Florens, though, has forgotten most of what she learned from the Reverend. Florens likes to talk and enjoys conversation with Lina, Sorrow, and the Blacksmith. When she first arrived at the Vaark farm, Florens did not talk, because everyone on the Vaark farm spoke a different language from her family. Lina explained to Florens that her mother and brother were still in Maryland.
Florens’s language barrier with the Vaark family when she first arrives at their farm shows how diverse early America was, not only in terms of religion and race, but also in terms of language and culture.
Florens prefers sleeping with Lina in her broken sleigh to sleeping with her mother and brother on the floor. In the winter, she and Lina bundle up in fur for bed.
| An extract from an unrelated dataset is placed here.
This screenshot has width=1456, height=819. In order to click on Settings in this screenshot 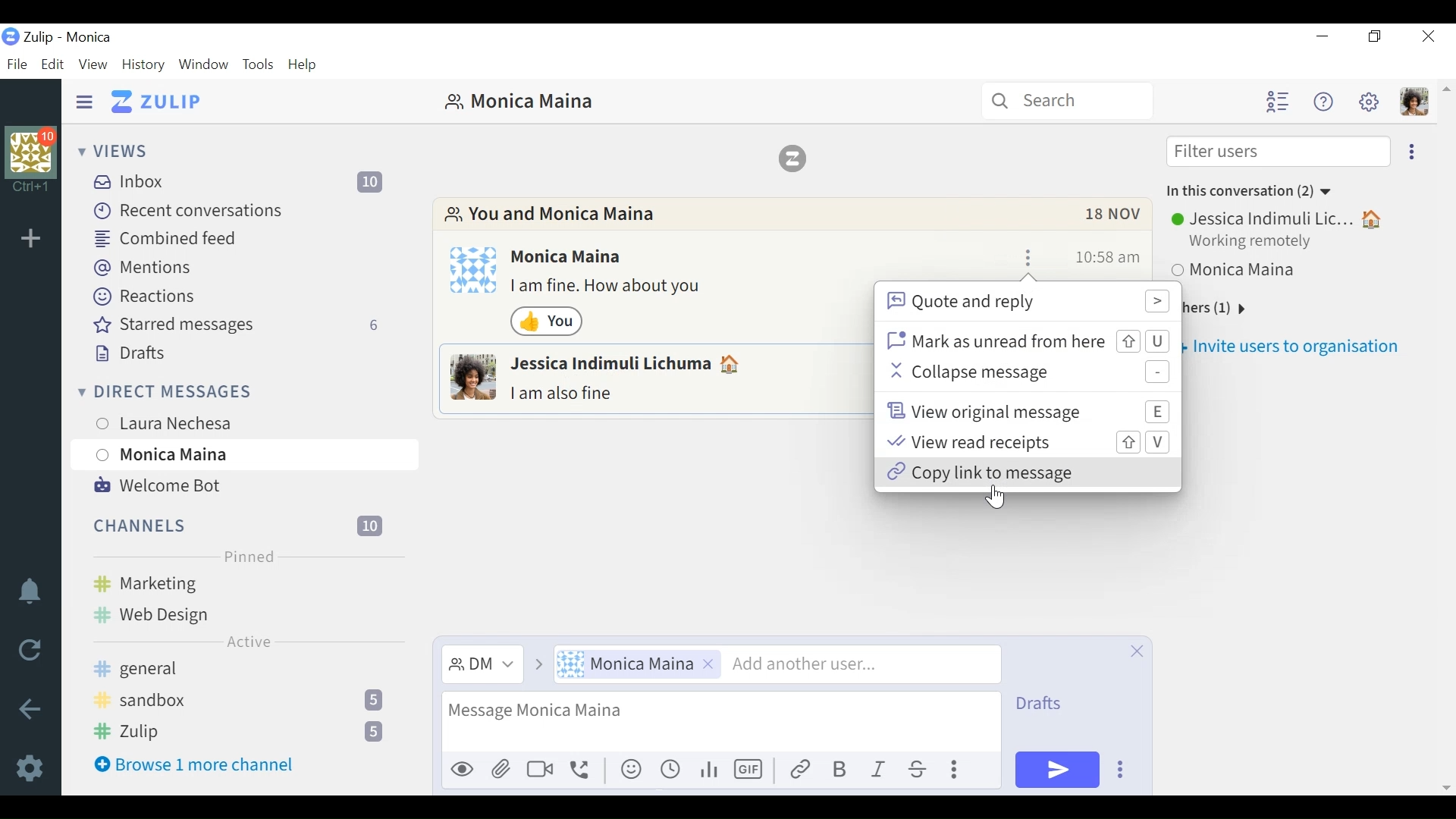, I will do `click(31, 768)`.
In the summer they sleep in hammocks. Florens catalogues where each member of the household sleeps.
Florens always sleeps with Lina, showing their close relationship from the start. Florens and Lina’s connection is not only friendly; it is intimate and maternal, as shown by the fact that they always sleep in the same place.
Florens asks if the Blacksmith remembers how Will and Scully would not take orders from him until Jacob forced them to, since Will and Scully’s master owed him money. Florens recounts how Lina thinks that Jacob “has a clever way of getting without giving,” which Florens agrees with.
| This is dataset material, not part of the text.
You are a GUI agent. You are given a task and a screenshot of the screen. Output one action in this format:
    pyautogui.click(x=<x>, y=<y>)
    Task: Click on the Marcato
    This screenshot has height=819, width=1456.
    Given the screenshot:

Lina’s comment that Jacob “has a clever way of getting without giving” could be taken as an evaluation not only of Jacob’s business sense, but also of the exploitative nature of the slave-labor-based economic system as a whole.
Florens remembers her mother holding her baby brother and talking with Florens’s former master D’Ortega, who Florens calls “Senhor.” D’Ortega did not have enough money to repay Jacob, and Jacob said that, to mitigate D’Ortega’s debt, he would take Florens’s mother. Florens remembers her mother begging Jacob to take Florens instead. Jacob agreed.
Florens recounts her understanding of the moment when her mother begged Jacob to take Florens instead of her. Florens’s account makes it seem like Florens’s mother wanted to get rid of Florens. The memory is of a kind of dehumanizing transaction.
The Reverend took Florens to a ferry to deliver her to Jacob’s farm. During the boat ride, a woman stole Florens’s cloak and wooden shoes. When the Reverend returned, he was angry and embarrassed. When a sailor spit at the Reverend’s feet after he asked for help, Florens saw that, in the part of the continent where the Vaark farm is, priests are not well loved. To Florens, though, the priest was nothing but kind.
The Reverend’s experience on the ship outside of Maryland showcases the intense hostility between different religious groups. Clearly, the sailor and the woman on the boat have no respect for the priest or his religious authority, since they believe in a different doctrine. Religion in 17th century America is a divisive force.
When Florens first arrived at the farm, the freezing temperatures in the winter made her believe she was in hell. Lina wrapped Florens in warm clothes. Rebekka looked away from her. Sorrow waved a hand in front of her face at nothing.
Florens’s belief that she is in hell because of the cold temperatures in New England shows how deeply Florens’s worldview is affected by her religion.
Lina told Florens that Sorrow is pregnant and the father is unknown. Lina believed the child is Jacob’s. Rebekka said nothing. Florens worried at her new home and said she was afraid of “mothers nursing greedy babies,” thinking back on her mother begging Jacob to take only Florens. Florens remembers her mother saying “something important” to her, but also that, at the time, she was “holding the little boy’s hand.”
Florens clearly has experienced being given away by her mother as an immense trauma. This is so scarring for Florens that even imagining Sorrow with a child evokes the scene of Florens’s mother giving her up while holding on to her baby brother. Florens clearly sees her mother’s choice as the expression of a preference for her brother.